Mayday on Guthrie’s big payday
How many cents a day will each Australian taxpayer end up paying for Michelle Guthrie’s golden bungee jump from the ABC?
Margin Call understands Guthrie’s closely guarded statement of claim in the Fair Work Commission makes clear that, whatever the additional motivations, her ambitious legal adventure is very much about money.
Indeed, sources close to the ABC familiar with the claim — which was lodged last week — tell us it concerns more than just the remaining two and a half years of her original five-year contract.
We understand in the claim, Guthrie also floats a potential second five-year term.
In light of the unanimous decision by former ABC chair Justin Milne and his board, that seems optimistic, to put it mildly.
And it was hardly a secret that Guthrie did not intend to hang around Ultimo for much longer than her youngest daughter’s final year at school, which is next year.
Guthrie’s pay at Aunty began at $900,000 a year. We’re told it crept up to above $1 million a year towards the end of her first five-year contract.

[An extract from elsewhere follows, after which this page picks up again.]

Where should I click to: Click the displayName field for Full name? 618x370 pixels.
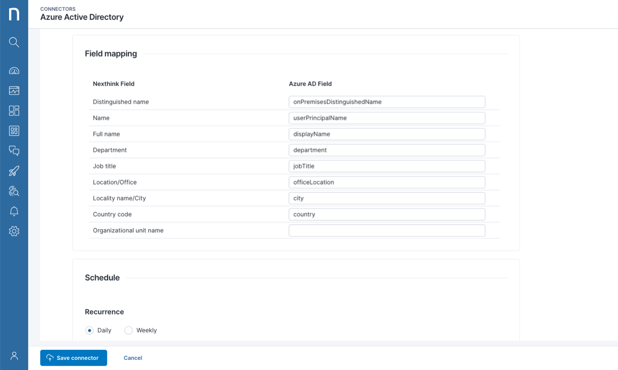click(x=386, y=134)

A compensation claim for forfeited earnings through to the end of a second term in 2026 could run to almost $8.5m.
And it doesn’t end there.
As well as forfeited compensation, Guthrie’s claim — which, to use its formal legal name, is a “general protections application involving dismissal” — also raises damages for loss of reputation, compensation for humiliation and legal costs.
Seems there’s money to be made championing the ABC’s independence.
The Fair Work process takes place behind closed doors, not an ideal situation for interested onlookers.
Thankfully, as employees of a government-owned outfit, the ABC’s management team has to appear before the senate’s communications committee to keep them abreast of goings on.
As it happens, committee chair Jonathon Duniam and his senators this afternoon have a few hours of questioning booked in with the ABC’s acting managing director David Anderson.
Surely Anderson will have a well-informed view on the potential size of the payout his broadcaster, and ultimately the Australian taxpayer, may have to pay Guthrie.
Worth a question or two.
In the hotseat
Still on Aunty, Margin Call was interested to learn acting ABC chair Kirstin Ferguson was given the opportunity to attend today’s estimates committee.
We gather Ferguson was unable to attend. Her turn will come.
Packer’s guru
The revelations keep coming.
Until we read our colleague Damon Kitney’s The Prince of Fortune: The Untold Story of Being James Packer, we had no idea that the Maharishi Thom Knoles was part of James Packer’s entourage.
Nor did we know that it was none other that the rock star banker Matthew Grounds and his wife Kimberley who introduced Packer to the enigmatic spiritual adviser.
“In hindsight, this [introduction] probably wasn’t one of my better calls,” the UBS boss Grounds tells Kitney in his soon-to-be bestseller.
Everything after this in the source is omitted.